Not too long ago, a friend of mine who lives in the US asked me to explain QE in a way that was accurate but not too technical, so I'll just copy my message to him and paste it here.



===

Imagine that you and I each have a coin and that these two coins were "born" together, made from the same process, before I came to Denmark. Now, imagine that I bring my coin with me and that we decide to throw our respective coins and compare results. We devise some means of synchronizing our throws so that they occur simultaneously, that is, each throw of your coin happens at the same time I throw mine.
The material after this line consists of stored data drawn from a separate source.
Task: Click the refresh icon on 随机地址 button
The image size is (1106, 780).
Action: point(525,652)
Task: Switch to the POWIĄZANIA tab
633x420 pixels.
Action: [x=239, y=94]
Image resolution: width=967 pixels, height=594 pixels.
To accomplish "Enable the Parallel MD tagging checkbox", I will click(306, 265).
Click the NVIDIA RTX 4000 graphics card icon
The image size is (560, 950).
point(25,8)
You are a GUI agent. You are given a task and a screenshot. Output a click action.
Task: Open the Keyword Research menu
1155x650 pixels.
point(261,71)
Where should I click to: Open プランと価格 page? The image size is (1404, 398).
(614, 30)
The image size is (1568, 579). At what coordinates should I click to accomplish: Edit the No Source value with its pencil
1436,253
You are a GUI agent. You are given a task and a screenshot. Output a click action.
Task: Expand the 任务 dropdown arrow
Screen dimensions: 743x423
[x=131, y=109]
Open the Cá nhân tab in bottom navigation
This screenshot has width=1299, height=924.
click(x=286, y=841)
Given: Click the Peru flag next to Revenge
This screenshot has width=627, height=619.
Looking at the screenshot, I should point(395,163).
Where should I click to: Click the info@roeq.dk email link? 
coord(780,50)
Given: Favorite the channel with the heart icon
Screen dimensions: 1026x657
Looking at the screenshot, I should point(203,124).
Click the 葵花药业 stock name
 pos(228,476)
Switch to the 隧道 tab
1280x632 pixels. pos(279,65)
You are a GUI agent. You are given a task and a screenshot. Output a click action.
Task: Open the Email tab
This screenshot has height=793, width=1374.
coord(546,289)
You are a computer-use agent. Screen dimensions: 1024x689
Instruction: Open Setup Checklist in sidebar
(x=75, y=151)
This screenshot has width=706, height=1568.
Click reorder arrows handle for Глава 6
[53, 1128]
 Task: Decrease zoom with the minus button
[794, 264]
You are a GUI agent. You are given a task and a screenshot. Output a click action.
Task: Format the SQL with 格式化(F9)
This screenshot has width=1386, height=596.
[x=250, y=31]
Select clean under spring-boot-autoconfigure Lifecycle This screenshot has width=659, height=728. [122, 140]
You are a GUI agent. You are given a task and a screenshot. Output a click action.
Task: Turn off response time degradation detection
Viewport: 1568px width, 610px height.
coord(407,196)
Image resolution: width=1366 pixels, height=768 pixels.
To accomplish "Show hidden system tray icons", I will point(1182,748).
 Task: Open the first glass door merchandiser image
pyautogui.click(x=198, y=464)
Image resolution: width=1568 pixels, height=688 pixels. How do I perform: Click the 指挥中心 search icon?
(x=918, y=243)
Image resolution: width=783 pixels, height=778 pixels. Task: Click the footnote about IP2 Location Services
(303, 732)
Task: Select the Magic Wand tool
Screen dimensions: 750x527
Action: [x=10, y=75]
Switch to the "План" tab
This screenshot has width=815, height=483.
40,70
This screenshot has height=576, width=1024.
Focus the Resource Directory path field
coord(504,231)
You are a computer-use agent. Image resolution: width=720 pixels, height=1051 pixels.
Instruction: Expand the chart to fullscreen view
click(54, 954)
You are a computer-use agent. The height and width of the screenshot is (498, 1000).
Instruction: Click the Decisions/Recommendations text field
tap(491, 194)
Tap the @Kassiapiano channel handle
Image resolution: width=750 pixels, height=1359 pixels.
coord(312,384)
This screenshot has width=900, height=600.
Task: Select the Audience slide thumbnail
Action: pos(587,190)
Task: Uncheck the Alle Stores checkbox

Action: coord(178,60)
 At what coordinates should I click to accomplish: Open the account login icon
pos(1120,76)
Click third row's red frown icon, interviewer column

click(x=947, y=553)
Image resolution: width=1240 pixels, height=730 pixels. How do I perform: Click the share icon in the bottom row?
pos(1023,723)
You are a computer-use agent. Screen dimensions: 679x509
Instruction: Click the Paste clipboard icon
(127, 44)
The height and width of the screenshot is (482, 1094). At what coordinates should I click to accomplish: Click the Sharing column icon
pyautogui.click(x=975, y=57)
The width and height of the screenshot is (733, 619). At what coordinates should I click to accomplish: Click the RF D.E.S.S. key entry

Now, suppose that our results are:



(T stands for tails, H for heads)


mine: THTTHTHTHHHHHTHT

yours: HTHHTHTHTTTTTHTH



When I look at my results, without knowing about yours, I see that my results are what is expected from a fair coin. In fact, I could apply all kinds of randomness tests and I'd conclude that my coin is behaving like a random fair coin should.

When you look at your results, without knowing about mine, you reach the same conclusion about your own coin.



Yet, when we compare our results, we see that they are strongly correlated: every time I get a T, you get an H, and vice-versa. How can that be? The processes are supposed to be *independently* random, but they're not; somehow, their randomness are strongly correlated.



This is what's known as "quantum entanglement." Of course, it doesn't happen with coins, but if you take two electrons created by the same process (some particle reaction), for instance, and move them far away from one another, this is what happens: when you measure one electron's spin, it's either spin up or spin down, and it's a random process. Same with the other electron. However, their spin measurements are correlated just as with the coins.



Fine, you say, there must be some interaction, some kind of force that the electrons are exerting on one another (like electromagnetism or gravity, but not either one, because we understand both and know that they aren't it), so that when you measure one's spin, the other "knows" to flip its own spin the opposite way.



Ok, the problem is, though, that these measurements happened simultaneously, which means that whatever that interaction or force is, it's traveling faster than light, which contradicts the theory of relativity (which is one of the backbones of physics). This is known as the "EPR paradox" (EPR stands for Einstein, Podolsky, and Rosen, the three physicists who came up with it).



Quantum entanglement and the EPR paradox are still not well understood, but quantum entanglement is a real phenomenon, observed experimentally already. Whether the EPR paradox is a true paradox remains a mystery. If it is a true paradox, relativity will need to be fixed.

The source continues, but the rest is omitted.